### Given data:
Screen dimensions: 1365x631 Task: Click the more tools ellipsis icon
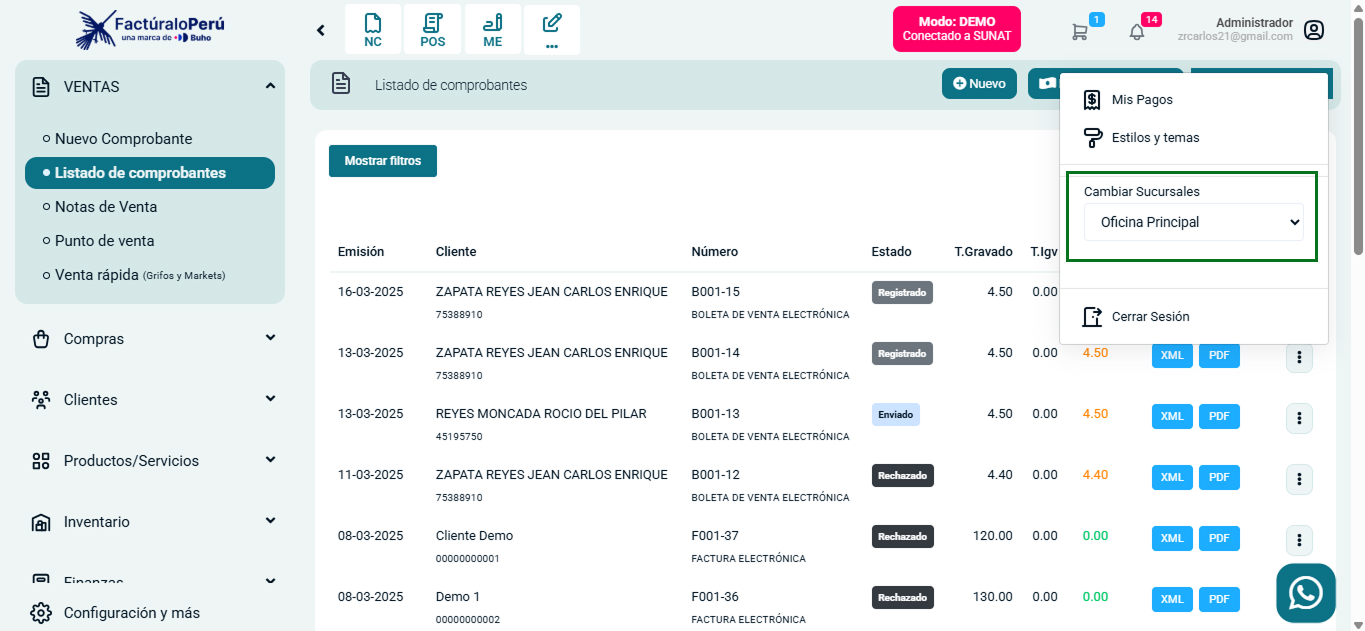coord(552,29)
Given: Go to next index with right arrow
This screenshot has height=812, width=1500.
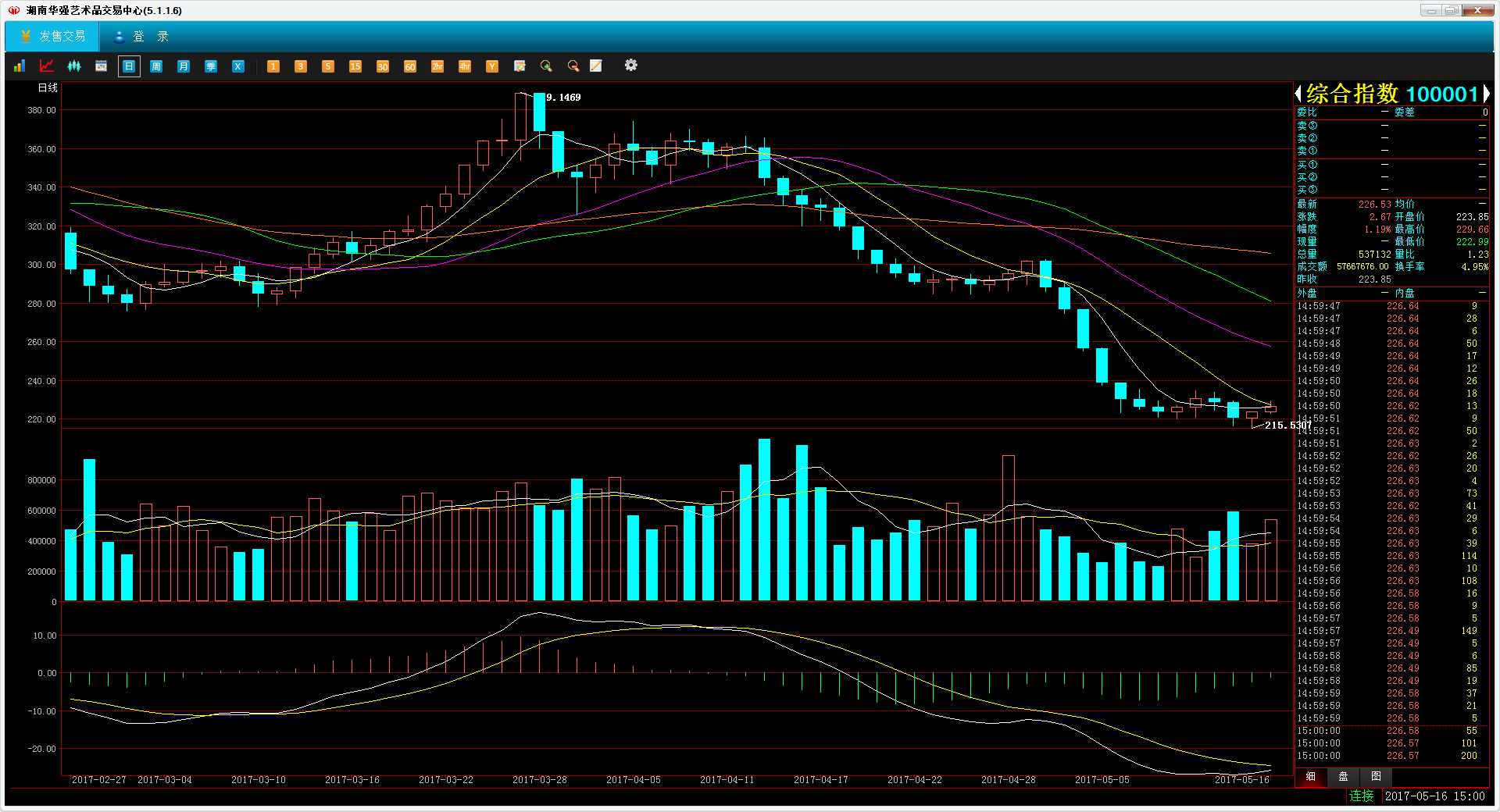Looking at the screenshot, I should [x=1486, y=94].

### Do this:
Rewrite the entries above, changing "ellipsis" to "three-dot" and keeping everything else the same. Leave the pictures out.

### Finished task:
Screen dimensions: 1365x631 Task: Click the more tools three-dot icon
coord(552,29)
Given: Go to next index with right arrow
This screenshot has height=812, width=1500.
Looking at the screenshot, I should [x=1486, y=94].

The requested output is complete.